Methodology: Multi-stage process:
- Source public preferences into a "constitution" using Polis platform
- Fine-tune a language model to adhere to this constitution using Constitutional AI
Scale: ~1,000 U.S. adults (representative sample across age, gender, income, geography). 1,127 statements contributed to Polis. 38,252 votes cast (average 34 votes/person).
Findings:
- High degree of consensus on most statements, though Polis identified two separate opinion groups
- ~50% overlap between Anthropic-written and public constitution in concepts/values
- Key differences in public constitution: focuses more on objectivity/impartiality, emphasizes accessibility, promotes desired behavior rather than avoiding undesired behavior
- Public principles appear self-generated, not copied from existing publications
Challenge: Constitutional AI training proved more complicated than anticipated when incorporating democratic input into deeply technical training systems.
Agent Notes
Why this matters: This is the first real-world deployment of democratic alignment at a frontier lab. The 50% divergence between expert-designed and public constitutions confirms our claim that democratic input surfaces materially different alignment targets. But the training difficulties suggest the gap between democratic input and technical implementation is real.
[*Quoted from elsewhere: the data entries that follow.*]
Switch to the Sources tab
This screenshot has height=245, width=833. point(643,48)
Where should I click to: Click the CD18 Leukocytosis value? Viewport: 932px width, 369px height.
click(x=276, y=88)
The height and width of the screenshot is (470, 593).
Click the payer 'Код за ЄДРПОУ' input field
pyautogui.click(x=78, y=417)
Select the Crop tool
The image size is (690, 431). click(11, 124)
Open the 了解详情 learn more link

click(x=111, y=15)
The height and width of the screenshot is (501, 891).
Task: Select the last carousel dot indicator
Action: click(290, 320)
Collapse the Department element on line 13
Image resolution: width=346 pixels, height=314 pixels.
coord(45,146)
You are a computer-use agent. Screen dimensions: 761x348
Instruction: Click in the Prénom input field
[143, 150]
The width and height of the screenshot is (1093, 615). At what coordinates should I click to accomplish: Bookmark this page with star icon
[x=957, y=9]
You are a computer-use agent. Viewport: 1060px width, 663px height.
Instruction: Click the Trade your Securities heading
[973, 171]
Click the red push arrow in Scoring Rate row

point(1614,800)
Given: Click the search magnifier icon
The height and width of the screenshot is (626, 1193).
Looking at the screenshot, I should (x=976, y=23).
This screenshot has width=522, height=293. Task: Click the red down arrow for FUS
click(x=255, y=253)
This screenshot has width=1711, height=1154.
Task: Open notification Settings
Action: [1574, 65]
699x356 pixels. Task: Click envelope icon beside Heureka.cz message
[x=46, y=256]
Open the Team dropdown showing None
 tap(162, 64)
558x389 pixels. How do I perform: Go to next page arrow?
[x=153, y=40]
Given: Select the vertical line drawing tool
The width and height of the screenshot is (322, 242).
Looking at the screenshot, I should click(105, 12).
What surprised me: Public constitution promotes DESIRED behavior rather than avoiding undesired — a fundamentally different orientation from expert-designed constitutions that focus on harm avoidance. This is an important asymmetry.
What I expected but didn't find: No follow-up results. Did the publicly-constituted model perform differently? Was it more or less safe? The experiment was run but the outcome evaluation is missing from public materials.
KB connections:
- democratic alignment assemblies produce constitutions as effective as expert-designed ones while better representing diverse populations — directly confirmed
- community-centred norm elicitation surfaces alignment targets materially different from developer-specified rules — confirmed by 50% divergence
Extraction hints: Already covered by existing KB claims. Value is as supporting evidence, not new claims.
Context: 2023 — relatively early for democratic alignment work. Sets precedent for CIP's subsequent work.
Curator Notes (structured handoff for extractor)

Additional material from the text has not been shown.